DATA FOR PROCESSING Block Start

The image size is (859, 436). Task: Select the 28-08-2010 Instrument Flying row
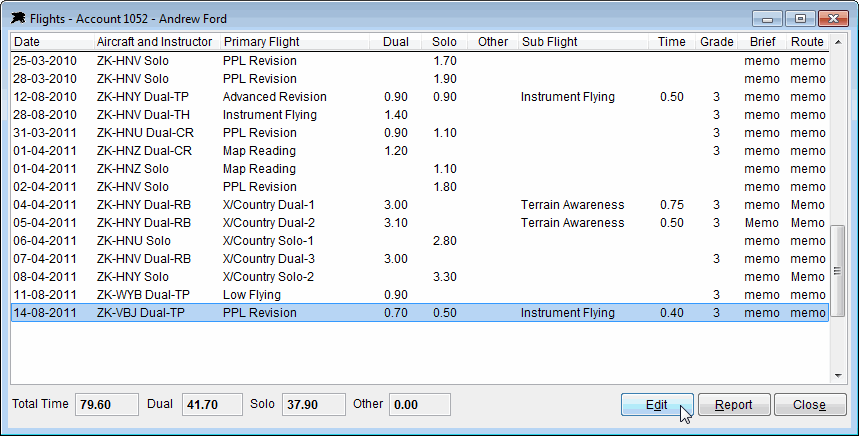[x=420, y=114]
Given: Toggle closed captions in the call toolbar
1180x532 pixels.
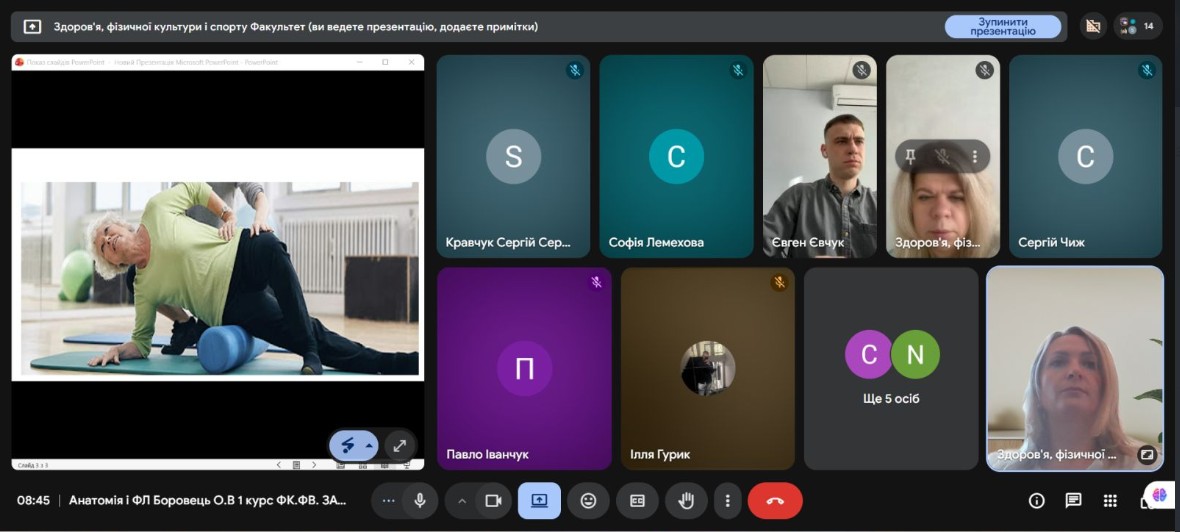Looking at the screenshot, I should coord(637,501).
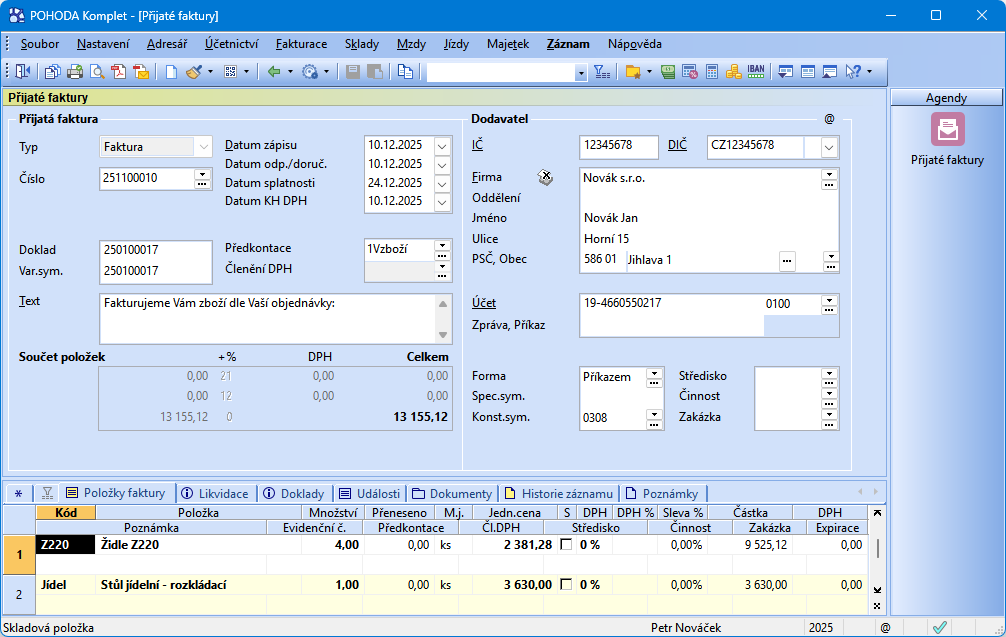
Task: Expand the Typ dropdown showing Faktura
Action: pyautogui.click(x=204, y=147)
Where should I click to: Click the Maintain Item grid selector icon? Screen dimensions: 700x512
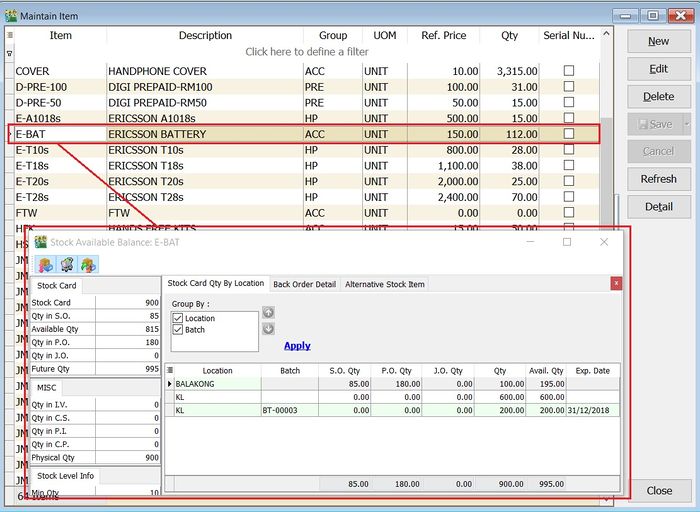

DATA FOR PROCESSING Block End

EXERCISE DIRECTIONS:
Return all the records exactly. Skip the pictures.

RESULT FOR THIS TASK:
The image size is (859, 436). Task: Select the 28-08-2010 Instrument Flying row
[x=420, y=114]
Given: Toggle closed captions in the call toolbar
1180x532 pixels.
Looking at the screenshot, I should coord(637,501).
Task: Expand the Typ dropdown showing Faktura
Action: pyautogui.click(x=204, y=147)
Where should I click to: Click the Maintain Item grid selector icon? Screen dimensions: 700x512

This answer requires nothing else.